If campers or staff question why you are carrying an iPad or wearing headphones while they cannot, simply explain that you are using technology to run the camp better and ensure their safety and fun. After all, the same principles apply to walkie-talkies or the fax machine in the camp office; only “adults in charge” usually have access.
Devise a Digital Plan
As you look to incorporate new, upgraded, and useful technologies into your camp or program operations, lay out a timeline and budget for “upgrading.” Do your home-work, comparison shop for features and price, and speak to experts. Your advisors may include other camp directors, business consultants, and vendors who can clearly explain the value of their recommendations in plain English.
Buying new technologies and systems can be like adopting a Great Dane puppy or leasing a gas-guzzling car. When you invest in a new system or tool, ask how often you’ll need to upgrade or maintain it and what level of skill is required. Many of us have heard horror stories of Web-based systems that cost thousands of dollars to keep updated over time or require a special code that only a handful of people know. Investigate the facts and consider both short- and long-term implications of your purchases.
The following is an overview of the various ways in which camps are using technology to deliver better program experiences. As you are developing your plan, you may use it as a checklist to ensure you don’t become a digital dinosaur.
Digital media can be an extremely effective means of building a competent staff community and leadership skills.
Face-to-face training and season-long feedback is still considered essential, but how do you ensure that your staff has all the skills it needs? Web-based training programs like e-Institute courses, certificate trainings, and webinars in ACA’s Professional Development Center or on ExpertOnlineTraining.com deliver the “rock stars” of camp education to staff members’ laptops, tablets, and mobile de-vices wherever in the world they are.

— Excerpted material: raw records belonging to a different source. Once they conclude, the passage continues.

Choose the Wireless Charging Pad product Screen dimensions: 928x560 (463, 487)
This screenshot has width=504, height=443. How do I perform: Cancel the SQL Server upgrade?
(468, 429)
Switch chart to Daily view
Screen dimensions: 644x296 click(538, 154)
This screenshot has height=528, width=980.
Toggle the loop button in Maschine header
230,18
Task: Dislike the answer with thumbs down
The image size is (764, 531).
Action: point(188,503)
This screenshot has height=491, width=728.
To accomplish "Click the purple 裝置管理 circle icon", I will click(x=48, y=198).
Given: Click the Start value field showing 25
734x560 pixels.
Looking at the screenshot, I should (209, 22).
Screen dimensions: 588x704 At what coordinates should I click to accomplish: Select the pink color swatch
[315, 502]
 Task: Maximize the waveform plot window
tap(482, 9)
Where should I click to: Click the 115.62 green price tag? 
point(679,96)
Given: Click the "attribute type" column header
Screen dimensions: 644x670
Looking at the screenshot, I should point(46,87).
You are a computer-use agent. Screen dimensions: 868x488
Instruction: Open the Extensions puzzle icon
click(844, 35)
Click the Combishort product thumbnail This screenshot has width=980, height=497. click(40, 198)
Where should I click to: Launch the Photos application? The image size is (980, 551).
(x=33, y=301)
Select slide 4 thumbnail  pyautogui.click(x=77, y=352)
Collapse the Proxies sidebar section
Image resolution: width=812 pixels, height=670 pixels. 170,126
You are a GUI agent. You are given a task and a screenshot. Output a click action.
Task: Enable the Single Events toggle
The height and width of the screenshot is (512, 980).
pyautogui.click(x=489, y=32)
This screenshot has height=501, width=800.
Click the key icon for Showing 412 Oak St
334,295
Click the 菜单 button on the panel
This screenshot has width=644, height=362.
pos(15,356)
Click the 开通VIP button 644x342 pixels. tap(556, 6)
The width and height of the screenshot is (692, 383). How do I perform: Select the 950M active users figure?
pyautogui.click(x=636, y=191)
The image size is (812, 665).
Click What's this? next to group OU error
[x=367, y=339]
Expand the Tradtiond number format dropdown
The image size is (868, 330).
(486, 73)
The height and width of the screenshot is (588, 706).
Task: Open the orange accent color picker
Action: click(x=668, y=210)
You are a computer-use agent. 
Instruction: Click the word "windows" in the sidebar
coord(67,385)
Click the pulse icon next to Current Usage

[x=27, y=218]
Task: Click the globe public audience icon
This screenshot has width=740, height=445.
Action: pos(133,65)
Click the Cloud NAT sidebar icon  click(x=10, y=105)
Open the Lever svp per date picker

Rather than squeezing training into a few days, online programs enable directors to start training immediately upon hire. (Look for programs with content that has been vetted through ACA’s Educational Endorsement Program® to ensure quality.) Staff can participate in training at their own pace and at times that are most convenient for them, and they can re-watch videos if they choose. In short, staff learn at their own pace and time and, therefore, may retain more. Content is kept up-to- date, and directors can even look at test results to see where each staff member is strong or weak and where additional training may be required. Directors are also able to fulfill their camp accreditation standards more knowledgably and ensure that staff members — even those overseas — are get-ting the same level and amount of pre- and in-season preparation.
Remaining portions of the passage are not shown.